Source records:
....
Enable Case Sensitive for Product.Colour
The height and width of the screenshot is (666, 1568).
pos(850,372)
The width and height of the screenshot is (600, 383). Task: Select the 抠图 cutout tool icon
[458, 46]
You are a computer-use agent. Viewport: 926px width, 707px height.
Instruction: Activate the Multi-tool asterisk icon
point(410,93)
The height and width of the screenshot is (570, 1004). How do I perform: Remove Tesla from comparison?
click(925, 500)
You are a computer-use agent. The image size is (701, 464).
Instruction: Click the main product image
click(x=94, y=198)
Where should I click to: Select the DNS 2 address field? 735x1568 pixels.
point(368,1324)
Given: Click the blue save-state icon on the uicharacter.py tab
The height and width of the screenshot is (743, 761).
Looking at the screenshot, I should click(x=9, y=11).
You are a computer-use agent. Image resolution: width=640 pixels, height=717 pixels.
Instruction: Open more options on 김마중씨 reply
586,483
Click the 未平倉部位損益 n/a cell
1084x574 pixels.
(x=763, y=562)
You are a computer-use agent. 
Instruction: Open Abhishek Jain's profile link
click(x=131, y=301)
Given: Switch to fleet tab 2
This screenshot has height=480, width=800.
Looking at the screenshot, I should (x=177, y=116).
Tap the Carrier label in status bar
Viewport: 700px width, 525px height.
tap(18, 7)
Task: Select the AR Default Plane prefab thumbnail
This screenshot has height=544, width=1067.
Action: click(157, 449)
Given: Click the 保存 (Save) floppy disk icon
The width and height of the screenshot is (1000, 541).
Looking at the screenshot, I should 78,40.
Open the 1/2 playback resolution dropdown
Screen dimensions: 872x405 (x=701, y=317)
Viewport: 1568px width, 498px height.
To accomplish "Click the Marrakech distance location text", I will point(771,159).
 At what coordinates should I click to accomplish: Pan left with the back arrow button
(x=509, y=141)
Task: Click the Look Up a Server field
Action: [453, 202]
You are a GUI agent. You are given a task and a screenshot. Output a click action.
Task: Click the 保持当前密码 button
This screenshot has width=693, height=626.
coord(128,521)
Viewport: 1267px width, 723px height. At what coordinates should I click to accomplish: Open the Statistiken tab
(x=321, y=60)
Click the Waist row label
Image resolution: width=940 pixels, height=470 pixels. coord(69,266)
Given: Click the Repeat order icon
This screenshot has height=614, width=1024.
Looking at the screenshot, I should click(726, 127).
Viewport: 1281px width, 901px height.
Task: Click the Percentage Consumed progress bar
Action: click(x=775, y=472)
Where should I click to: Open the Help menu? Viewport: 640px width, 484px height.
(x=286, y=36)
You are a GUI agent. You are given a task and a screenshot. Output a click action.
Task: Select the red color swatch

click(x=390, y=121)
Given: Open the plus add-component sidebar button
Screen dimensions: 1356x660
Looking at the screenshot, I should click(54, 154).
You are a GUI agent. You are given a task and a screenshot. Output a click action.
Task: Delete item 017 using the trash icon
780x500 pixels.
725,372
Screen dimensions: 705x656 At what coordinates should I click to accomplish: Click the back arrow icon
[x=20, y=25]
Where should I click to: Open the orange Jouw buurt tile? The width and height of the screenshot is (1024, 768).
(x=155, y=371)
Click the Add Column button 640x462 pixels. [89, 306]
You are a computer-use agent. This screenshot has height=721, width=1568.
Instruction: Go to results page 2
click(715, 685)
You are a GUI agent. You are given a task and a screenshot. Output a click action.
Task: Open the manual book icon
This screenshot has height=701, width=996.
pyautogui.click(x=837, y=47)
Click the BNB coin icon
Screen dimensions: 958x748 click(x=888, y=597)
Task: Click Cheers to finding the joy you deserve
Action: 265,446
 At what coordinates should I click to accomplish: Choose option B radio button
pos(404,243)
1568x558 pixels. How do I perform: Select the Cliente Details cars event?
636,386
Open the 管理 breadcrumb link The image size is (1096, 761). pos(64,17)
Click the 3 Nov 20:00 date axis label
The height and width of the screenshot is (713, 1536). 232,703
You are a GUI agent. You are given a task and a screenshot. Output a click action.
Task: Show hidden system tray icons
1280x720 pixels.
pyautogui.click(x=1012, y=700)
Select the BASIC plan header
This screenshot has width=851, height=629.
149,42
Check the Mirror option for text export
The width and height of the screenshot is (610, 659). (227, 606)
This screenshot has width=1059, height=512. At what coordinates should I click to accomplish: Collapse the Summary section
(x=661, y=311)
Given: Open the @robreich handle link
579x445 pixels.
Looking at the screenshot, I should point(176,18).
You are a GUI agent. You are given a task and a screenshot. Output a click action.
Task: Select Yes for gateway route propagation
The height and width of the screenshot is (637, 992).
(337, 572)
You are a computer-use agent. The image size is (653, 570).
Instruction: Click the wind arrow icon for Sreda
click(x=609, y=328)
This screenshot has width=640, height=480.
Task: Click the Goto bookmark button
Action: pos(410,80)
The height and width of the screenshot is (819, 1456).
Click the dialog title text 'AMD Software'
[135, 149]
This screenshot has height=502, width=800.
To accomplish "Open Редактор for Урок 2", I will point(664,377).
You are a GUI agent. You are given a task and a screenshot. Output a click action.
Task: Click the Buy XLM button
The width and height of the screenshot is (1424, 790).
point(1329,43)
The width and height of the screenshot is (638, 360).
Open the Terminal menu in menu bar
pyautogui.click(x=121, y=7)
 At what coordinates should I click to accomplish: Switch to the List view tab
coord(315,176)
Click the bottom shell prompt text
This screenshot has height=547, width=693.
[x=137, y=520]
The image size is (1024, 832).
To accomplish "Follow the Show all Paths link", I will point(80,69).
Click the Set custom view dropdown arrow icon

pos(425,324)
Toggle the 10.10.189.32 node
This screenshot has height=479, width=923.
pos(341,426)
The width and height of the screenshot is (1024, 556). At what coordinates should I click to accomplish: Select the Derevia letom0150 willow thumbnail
....
Among the records, find all lines that include the string "size" and return them.

# [Answer space]
You are a computer-use agent. The image size is (701, 464).
Open the 管理 breadcrumb link The image size is (1096, 761). pos(64,17)
You are a computer-use agent. The image size is (653, 570).
The image size is (1024, 832).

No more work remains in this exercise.